▶ _Exercise goal_
Copy the data below word for word, beginning at the line that contains "This screenshot has height=588, width=2324." and ending after the line that contains "Close is located at coordinates (410, 260).".

▶ _Data rows_

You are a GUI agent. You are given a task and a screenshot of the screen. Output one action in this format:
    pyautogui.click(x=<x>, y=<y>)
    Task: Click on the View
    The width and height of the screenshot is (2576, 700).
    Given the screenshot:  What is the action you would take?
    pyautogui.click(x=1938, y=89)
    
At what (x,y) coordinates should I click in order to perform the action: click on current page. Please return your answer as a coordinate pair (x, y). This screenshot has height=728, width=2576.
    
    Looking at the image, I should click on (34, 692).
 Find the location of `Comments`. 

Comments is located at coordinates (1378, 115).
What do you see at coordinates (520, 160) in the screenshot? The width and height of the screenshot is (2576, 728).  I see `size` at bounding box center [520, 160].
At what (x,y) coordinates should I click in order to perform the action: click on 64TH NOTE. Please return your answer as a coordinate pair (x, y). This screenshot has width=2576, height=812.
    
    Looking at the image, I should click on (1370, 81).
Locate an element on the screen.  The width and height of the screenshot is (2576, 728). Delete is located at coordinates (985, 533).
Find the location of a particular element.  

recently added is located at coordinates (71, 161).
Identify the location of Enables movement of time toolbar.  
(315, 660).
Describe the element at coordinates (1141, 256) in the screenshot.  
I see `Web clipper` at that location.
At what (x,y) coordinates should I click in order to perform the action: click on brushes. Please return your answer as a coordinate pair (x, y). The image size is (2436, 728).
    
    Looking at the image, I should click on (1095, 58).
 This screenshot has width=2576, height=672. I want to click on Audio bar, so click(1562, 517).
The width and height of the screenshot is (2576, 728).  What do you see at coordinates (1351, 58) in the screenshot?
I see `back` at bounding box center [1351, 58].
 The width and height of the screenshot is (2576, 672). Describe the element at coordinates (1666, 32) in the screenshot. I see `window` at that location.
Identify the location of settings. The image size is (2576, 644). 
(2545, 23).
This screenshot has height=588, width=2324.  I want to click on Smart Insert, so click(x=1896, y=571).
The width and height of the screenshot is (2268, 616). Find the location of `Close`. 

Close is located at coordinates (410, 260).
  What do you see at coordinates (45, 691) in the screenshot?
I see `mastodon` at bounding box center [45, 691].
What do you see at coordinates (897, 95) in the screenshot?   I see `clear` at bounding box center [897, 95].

▶ _The reply_
This screenshot has height=588, width=2324.  I want to click on Smart Insert, so click(x=1896, y=571).
The width and height of the screenshot is (2268, 616). Find the location of `Close`. 

Close is located at coordinates (410, 260).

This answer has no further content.